** THE TASK **
Return the lines below that contain "icon".

** SUPPLIED INFORMATION **
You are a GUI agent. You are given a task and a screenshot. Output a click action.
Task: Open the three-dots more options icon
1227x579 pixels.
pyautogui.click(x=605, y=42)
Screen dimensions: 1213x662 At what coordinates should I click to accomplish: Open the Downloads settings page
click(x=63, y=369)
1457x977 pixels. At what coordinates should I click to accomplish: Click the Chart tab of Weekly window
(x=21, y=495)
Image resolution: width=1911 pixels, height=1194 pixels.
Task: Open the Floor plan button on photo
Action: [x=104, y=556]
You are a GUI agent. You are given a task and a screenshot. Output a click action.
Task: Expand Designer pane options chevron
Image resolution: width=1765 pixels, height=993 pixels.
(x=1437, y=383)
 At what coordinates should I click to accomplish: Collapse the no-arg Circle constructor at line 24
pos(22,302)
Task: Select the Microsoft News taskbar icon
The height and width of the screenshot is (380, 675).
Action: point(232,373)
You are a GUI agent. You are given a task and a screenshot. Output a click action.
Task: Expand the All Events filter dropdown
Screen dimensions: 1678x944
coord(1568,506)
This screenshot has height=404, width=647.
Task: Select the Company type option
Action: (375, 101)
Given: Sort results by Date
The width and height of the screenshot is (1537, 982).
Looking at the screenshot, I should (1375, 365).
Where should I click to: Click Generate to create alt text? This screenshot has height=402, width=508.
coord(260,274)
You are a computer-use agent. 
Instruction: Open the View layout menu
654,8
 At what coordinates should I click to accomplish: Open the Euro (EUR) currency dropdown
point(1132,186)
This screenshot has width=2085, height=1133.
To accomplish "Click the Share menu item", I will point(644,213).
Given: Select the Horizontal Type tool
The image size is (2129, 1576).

** SOLUTION TO THIS EXERCISE **
Task: Open the three-dots more options icon
Task: Select the Microsoft News taskbar icon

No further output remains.